▶ [EXTRACTED INFORMATION]:
####

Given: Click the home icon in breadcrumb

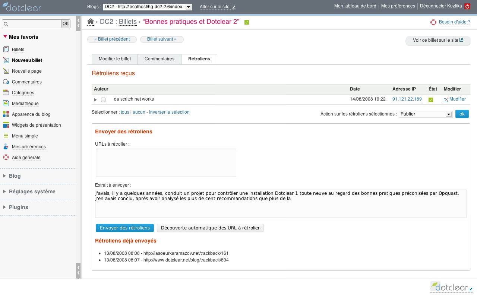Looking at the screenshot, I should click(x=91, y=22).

####

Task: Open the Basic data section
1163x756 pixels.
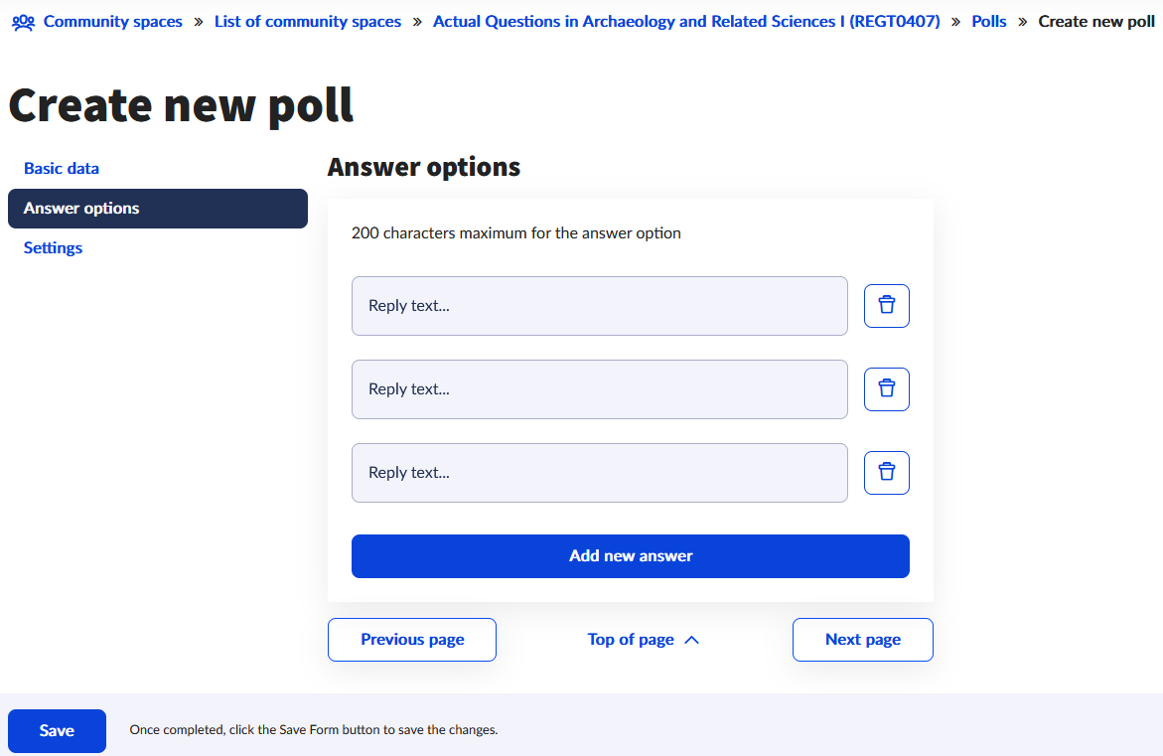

####

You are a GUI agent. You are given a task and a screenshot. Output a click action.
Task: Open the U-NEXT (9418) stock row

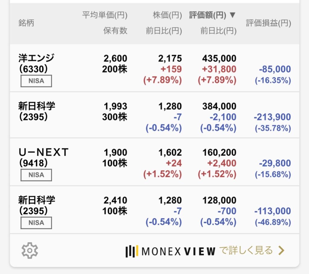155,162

####

▶ [GIVEN INSTRUCTION]: Identify each line of the listing above that contains the word "Open", and copy those lines. Matches must have the same capitalization.

▶ [FULL SOLUTION]:
Task: Open the Basic data section
Task: Open the U-NEXT (9418) stock row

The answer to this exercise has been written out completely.